Los dedos artríticos agarraron dos cigarrillos; luego se llevó uno a la boca y guardó el otro en el bolsillo de su vestido a cuadros.
– ¿Quiere decir si le dije la verdad? Claro que le dije la verdad – replicó con voz aguda -. Es más de lo que puedo decir del mariposón de al lado. – Señaló con el pulgar en dirección a la casa de antigüedades de Trueblood. Las convicciones sexuales de su propietario habían sido muchas veces objeto de la deliberación en el pueblo.
– Bueno, no empiece a decir calumnias irresponsables – dijo Plant, que acababa de pagar la cura para el paludismo y la malaria que ella se llevaba a los labios. Le encendió el cigarrillo y fue recompensado con una bocanada de humo en la cara.
Luego ella se le acercó y su aliento, mezcla de tabaco, cerveza y gin, lo envolvió como una ola.

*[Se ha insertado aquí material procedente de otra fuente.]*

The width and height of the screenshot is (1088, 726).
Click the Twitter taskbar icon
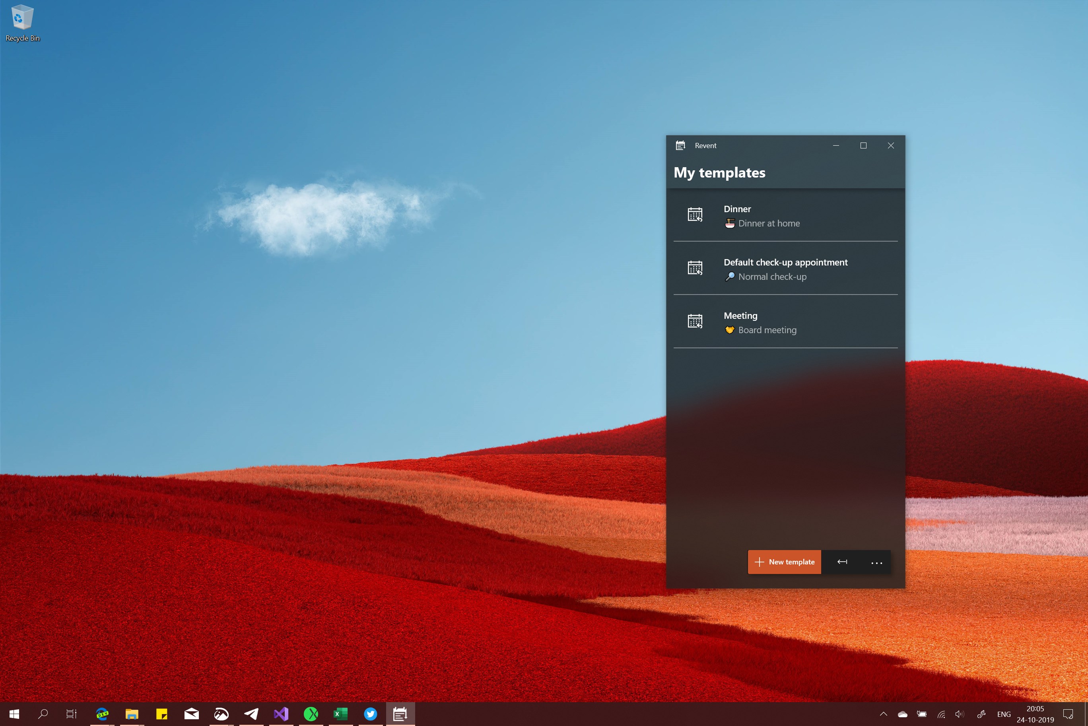(x=371, y=714)
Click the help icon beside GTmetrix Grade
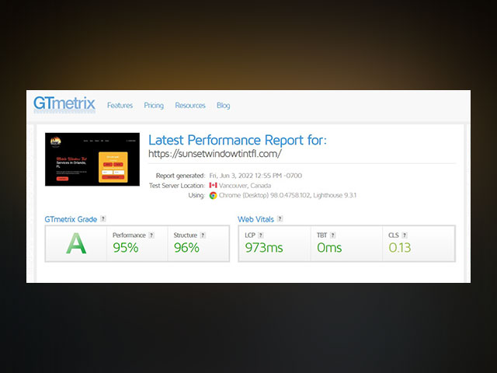 coord(103,219)

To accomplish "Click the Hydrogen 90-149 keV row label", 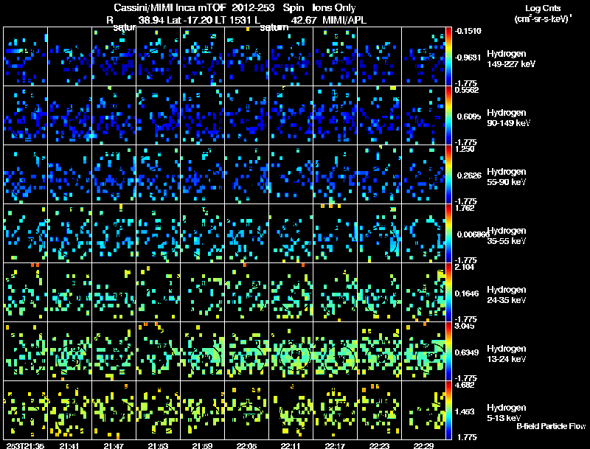I will (508, 118).
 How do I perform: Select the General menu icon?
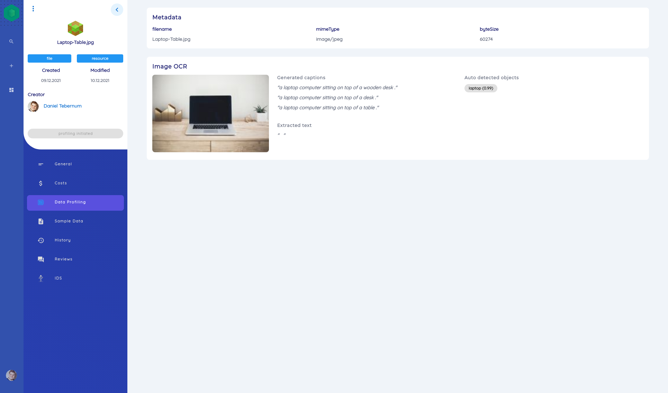coord(41,164)
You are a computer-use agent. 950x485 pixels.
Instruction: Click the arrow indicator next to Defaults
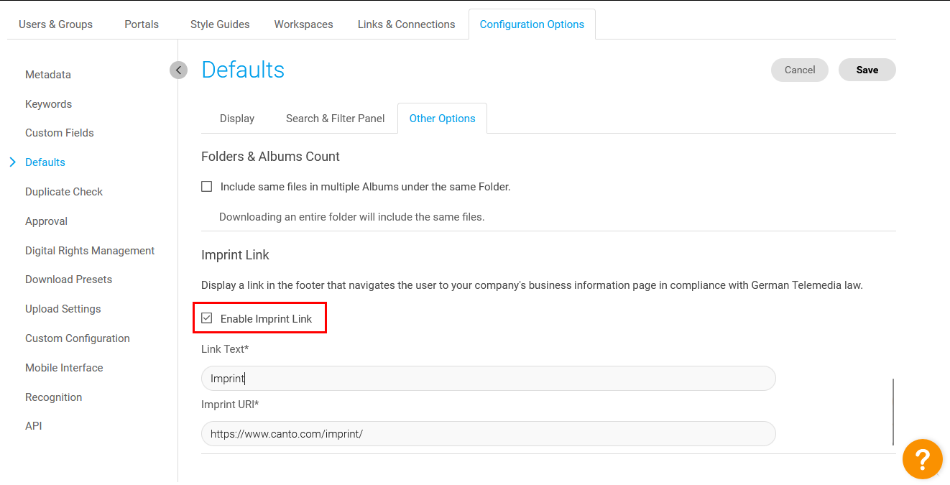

– Ahora tenemos a este loco asesino, que se la agarró con nosotros, pobres inocentes – resopló -. Pero no ha sido ningún hombre. Es el diablo en persona, háganme caso. Yo sabía que alguien iba a morir aquel día que se cayó ese pájaro por la chimenea, Dick Scroggs. Y ya hace cinco años que no hacemos vigilia la víspera de San Marcos. ¡Los muertos se van a levantar de sus tumbas! ¡Háganme caso! – Casi se cae del taburete por el entusiasmo y Melrose pensó que quizá los muertos estaban a su lado en ese preciso momento. Pero ella se tranquilizó al posar la mirada sobre su vaso vacío; nadie le prestaba ya ninguna atención. Agregó, solapadamente: – ¿Cómo está su querida tía, milord? – Melrose le hizo una seña a Scroggs para que le llenara el vaso. Habiendo conseguido el segundo gin, ella continuó: – Vive muy sencillita, no se da aires, y viene todos los años con su canasta de Navidad…
Mientras la mujer continuaba ensalzando las virtudes de la tía de Melrose, éste estudió el reflejo de los dos en el espejo y se preguntó quién sería el sapo y quién la hermosa princesa. Estaba a punto de comenzar a comer sus huevos revueltos cuando a Dick le dio un violento ataque de tos, para el que la señora Withersby tenía listo su remedio.
– Dígale a su mujer que le prepare un poco de ratón asado. Mi madre siempre tenía un poco de ratón asado en la casa para la tos convulsa.
Melrose miró los huevos que descansaban en el plato y decidió que no tenía tanta hambre después de todo. Pagó su cuenta (la de todos) y se despidió cortésmente de la señora Withersby, farmacéutica, borracha y oráculo del pueblo de Long Piddleton.